EXERCISE AIM >> Filter these entries so that only lines with the word "height" remain.

▼

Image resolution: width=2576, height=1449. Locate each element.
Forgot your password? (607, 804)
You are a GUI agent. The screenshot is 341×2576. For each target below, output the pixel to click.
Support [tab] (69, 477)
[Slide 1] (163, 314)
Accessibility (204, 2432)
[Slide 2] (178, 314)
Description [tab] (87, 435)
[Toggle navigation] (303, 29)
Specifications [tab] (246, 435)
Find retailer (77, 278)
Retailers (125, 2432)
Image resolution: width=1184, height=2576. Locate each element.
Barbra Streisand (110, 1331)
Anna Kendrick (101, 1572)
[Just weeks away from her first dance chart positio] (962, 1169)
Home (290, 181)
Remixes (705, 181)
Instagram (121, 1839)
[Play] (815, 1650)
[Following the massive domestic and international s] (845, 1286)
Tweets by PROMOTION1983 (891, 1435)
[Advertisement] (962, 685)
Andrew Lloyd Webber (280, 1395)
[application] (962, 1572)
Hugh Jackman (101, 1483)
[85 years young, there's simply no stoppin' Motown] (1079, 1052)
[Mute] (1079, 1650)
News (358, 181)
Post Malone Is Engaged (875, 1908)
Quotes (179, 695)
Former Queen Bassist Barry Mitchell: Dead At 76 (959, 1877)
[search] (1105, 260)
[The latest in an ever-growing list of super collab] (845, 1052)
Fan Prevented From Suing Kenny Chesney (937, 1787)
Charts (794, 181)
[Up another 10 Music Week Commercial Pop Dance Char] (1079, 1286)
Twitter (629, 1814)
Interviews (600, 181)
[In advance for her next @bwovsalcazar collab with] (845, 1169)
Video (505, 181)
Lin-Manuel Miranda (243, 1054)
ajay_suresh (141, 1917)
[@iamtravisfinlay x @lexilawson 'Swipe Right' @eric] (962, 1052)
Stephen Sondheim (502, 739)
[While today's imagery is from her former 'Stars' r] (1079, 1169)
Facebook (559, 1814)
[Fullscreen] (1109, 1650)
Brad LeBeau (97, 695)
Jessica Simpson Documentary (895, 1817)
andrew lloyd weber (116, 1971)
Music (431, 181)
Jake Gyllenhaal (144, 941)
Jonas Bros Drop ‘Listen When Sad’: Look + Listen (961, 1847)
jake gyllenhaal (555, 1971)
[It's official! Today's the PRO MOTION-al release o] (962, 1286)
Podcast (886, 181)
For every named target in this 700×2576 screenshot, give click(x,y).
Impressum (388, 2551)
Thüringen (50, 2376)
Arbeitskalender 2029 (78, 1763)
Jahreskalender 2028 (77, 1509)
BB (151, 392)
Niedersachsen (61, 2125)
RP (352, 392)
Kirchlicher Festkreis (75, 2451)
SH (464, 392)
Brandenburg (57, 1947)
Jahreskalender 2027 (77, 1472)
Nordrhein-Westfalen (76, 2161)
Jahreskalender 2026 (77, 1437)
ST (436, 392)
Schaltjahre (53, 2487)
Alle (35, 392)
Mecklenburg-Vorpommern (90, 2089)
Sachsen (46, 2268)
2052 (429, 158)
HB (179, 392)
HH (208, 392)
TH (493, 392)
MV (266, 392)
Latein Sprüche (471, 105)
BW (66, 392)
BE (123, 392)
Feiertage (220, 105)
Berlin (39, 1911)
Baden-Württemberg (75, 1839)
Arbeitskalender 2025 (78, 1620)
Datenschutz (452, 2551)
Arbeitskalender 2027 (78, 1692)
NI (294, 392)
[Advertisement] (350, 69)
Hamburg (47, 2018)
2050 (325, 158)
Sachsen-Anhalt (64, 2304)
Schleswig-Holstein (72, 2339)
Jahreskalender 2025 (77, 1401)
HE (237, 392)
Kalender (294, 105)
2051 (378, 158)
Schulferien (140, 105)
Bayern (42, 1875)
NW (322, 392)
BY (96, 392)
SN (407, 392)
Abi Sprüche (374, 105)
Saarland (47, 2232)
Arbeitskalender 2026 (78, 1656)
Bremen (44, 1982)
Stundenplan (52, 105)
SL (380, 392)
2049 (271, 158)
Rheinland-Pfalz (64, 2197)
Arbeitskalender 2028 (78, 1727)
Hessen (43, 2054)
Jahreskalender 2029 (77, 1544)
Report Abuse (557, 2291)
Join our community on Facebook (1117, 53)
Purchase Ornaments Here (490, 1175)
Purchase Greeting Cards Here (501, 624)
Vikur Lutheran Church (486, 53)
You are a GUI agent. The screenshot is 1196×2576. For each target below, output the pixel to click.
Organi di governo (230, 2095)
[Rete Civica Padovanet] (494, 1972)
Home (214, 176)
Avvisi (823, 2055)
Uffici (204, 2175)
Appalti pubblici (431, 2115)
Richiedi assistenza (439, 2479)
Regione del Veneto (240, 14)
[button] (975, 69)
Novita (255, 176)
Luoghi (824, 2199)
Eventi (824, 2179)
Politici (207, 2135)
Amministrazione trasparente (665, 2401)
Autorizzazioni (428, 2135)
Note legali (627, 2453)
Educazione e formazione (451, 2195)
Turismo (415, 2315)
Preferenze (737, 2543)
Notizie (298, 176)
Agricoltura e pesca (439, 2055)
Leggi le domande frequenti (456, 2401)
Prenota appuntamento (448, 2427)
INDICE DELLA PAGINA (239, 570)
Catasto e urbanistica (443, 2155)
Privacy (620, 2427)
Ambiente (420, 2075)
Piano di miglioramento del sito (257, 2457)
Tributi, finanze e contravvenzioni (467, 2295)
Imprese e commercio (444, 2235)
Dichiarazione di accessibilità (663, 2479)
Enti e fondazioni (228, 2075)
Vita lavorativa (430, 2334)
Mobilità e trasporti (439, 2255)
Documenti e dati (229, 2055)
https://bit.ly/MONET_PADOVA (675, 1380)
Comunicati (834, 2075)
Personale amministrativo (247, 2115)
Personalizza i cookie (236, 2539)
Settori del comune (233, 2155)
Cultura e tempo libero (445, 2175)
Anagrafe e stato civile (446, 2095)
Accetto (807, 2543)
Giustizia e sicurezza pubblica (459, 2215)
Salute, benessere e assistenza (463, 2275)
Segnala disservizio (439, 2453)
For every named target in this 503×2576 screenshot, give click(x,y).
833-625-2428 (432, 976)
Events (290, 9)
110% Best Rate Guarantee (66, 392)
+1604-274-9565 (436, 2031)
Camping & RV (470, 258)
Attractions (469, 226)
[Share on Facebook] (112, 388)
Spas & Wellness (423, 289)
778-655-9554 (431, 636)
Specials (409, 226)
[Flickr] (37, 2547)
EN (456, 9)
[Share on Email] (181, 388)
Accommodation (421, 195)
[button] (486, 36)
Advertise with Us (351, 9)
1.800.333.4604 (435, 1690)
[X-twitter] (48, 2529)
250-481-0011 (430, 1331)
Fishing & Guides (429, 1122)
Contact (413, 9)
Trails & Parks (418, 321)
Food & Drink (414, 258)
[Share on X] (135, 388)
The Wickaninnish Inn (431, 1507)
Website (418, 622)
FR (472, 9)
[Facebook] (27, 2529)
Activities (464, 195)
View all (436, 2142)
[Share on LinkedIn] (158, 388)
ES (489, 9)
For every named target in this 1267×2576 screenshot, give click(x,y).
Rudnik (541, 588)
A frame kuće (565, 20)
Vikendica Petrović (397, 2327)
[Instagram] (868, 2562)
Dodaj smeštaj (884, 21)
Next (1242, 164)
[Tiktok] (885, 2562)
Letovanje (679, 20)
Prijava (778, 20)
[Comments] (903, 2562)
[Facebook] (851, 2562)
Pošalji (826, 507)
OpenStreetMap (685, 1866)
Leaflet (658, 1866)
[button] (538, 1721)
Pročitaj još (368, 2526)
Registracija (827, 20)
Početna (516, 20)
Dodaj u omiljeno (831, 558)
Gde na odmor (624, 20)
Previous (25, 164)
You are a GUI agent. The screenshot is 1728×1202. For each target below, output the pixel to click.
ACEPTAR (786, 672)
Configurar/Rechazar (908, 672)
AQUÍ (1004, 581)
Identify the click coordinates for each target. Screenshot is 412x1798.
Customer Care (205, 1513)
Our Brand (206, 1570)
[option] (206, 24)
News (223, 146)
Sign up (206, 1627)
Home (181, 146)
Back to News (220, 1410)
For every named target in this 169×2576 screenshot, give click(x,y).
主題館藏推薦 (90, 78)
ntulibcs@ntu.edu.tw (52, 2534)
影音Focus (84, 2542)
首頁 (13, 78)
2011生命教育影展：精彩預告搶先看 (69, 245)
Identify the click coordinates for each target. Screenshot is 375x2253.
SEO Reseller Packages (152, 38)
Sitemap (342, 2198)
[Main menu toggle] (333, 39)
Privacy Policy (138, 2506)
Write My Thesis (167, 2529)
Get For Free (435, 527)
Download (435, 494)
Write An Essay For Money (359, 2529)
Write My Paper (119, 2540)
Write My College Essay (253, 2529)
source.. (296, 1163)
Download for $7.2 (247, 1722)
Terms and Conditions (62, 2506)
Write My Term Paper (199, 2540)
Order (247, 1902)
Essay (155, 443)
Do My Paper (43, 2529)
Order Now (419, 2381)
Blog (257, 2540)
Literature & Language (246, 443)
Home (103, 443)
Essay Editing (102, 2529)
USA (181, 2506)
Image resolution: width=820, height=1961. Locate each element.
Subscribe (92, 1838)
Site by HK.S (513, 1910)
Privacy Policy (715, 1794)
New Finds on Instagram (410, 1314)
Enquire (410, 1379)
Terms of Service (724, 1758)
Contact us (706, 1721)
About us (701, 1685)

▲

ANSWER FOR THIS EXERCISE >>
Image resolution: width=2576, height=1449. Locate each element.
Image resolution: width=1184, height=2576. Locate each element.
Image resolution: width=820, height=1961. Locate each element.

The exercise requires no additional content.